El despiadado y cruel bastardo que la había dejado embarazada y sola en París se dirigía hacia ella, con sus largos pasos con los que parecía comerse la acera y esquivando a viandantes que, atónitos, lo veían moverse con la actitud de un tiburón persiguiendo un banco de atunes.
Imogen, totalmente aturdida, levantó los brazos de manera inconsciente para rodear a la pequeña, que estaba durmiendo.
Nadir se detuvo justo delante de ella.
–Hola, Imogen –por muy alta que era, tuvo que echar la cabeza atrás para poder mirarlo a los ojos, que llevaba ocultos tras unas gafas de estilo aviador–. ¿Me recuerdas?
Imogen se encontraba en un estado de shock tal por verlo después de haber estado pensando en él que lo único en lo que podía pensar su aturullado cerebro era en lo guapísimo que estaba con ese traje negro y en lo revuelto que llevaba el pelo, seguramente por haberse pasado los dedos por él un centenar de veces.
–Yo… eh… por supuesto.
Tragó saliva con dificultad mientras él miraba a Nadeena.

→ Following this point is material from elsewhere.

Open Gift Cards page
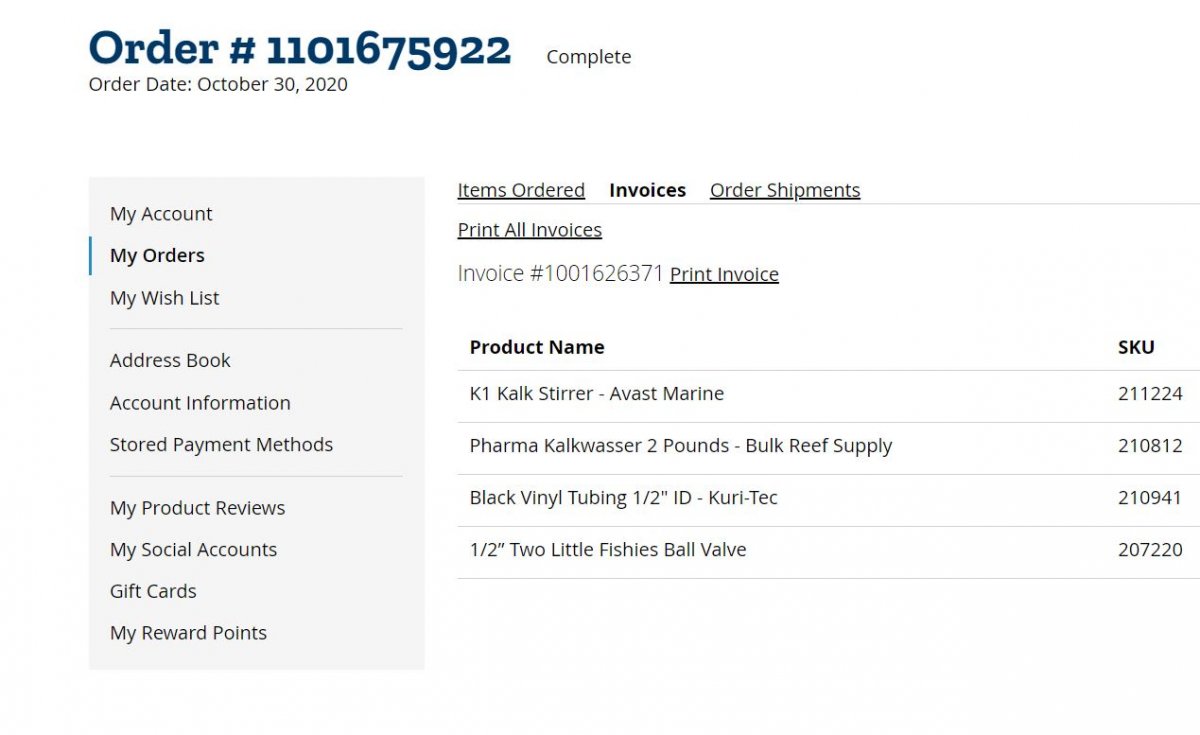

El brillo de sus gafas hacía que pareciera un depredador de ojos de acero acechando a su suculenta presa.
–Has tenido al bebé.
Algo en el modo en que lo dijo con su profunda voz hizo que se le erizara el pelo de la nuca.

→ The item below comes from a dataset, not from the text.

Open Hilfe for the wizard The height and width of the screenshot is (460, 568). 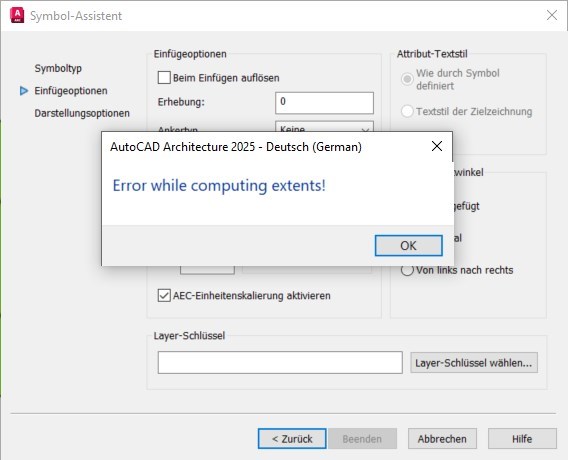pos(522,439)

Notando su inquietud, Minh se colocó a su lado como para protegerla, e Imogen respiró hondo.
–Sí.
–Qué bien –respondió Nadir con una sonrisa blanquísima y completamente letal. Después, lentamente, se quitó las gafas de sol y sus impactantemente preciosos ojos azules grisáceos se clavaron en los suyos con la frialdad de un glaciar–. ¿Quién es el padre?
Imogen lo miró, digiriendo lentamente sus duras palabras. Intentando que no le temblaran demasiado las rodillas, forzó una sonrisa y pensó que era normal que preguntara por el bebé. ¿Por qué no iba a hacerlo? Después de todo, fue su médico el que había confirmado el embarazo aquella fatídica noche en su apartamento de París.

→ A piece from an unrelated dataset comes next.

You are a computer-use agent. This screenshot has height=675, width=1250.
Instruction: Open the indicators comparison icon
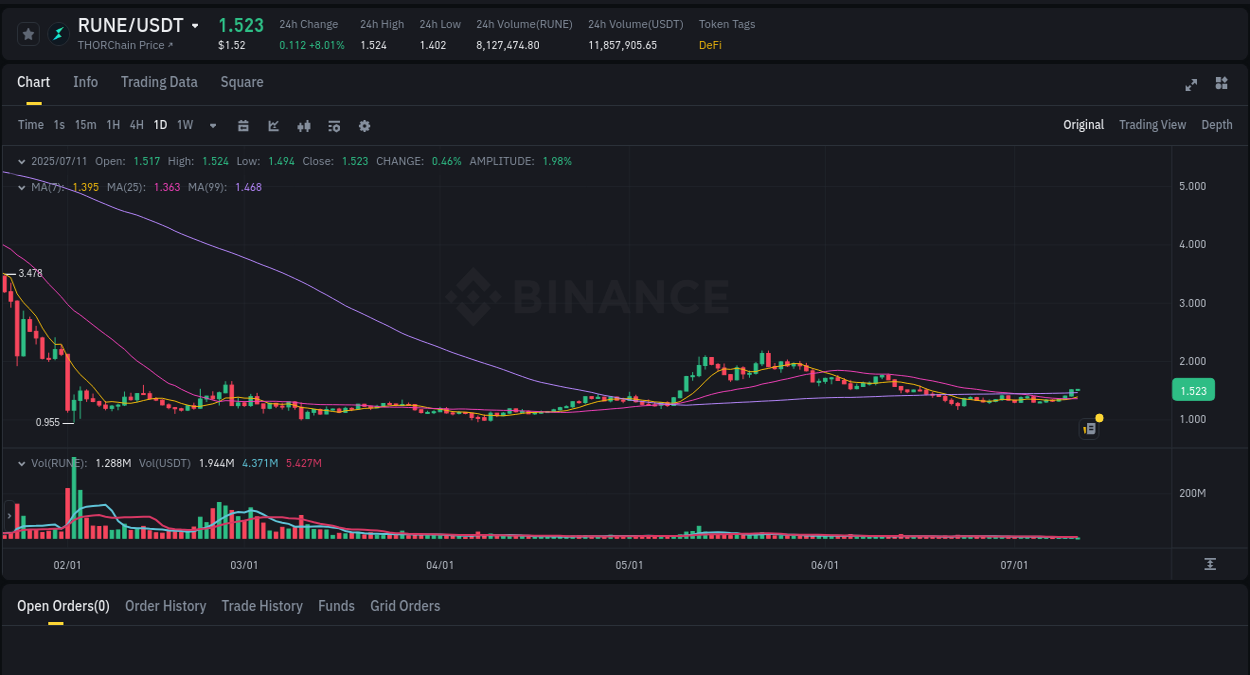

Si se hubiera marchado del trabajo cinco minutos antes o después, se habría evitado toda esa situación. Tragó saliva y se obligó a mirarlo a los ojos, a mirar esa ceja enarcada que podía hacerle parecer o terriblemente seductor o increíblemente amenazante. Ese día, sin duda, le resultaba amenazante, lo cual no explicaba que su cuerpo estuviera siendo recorrido por electrodos de excitación, produciéndole temblores y un intenso calor al mismo tiempo.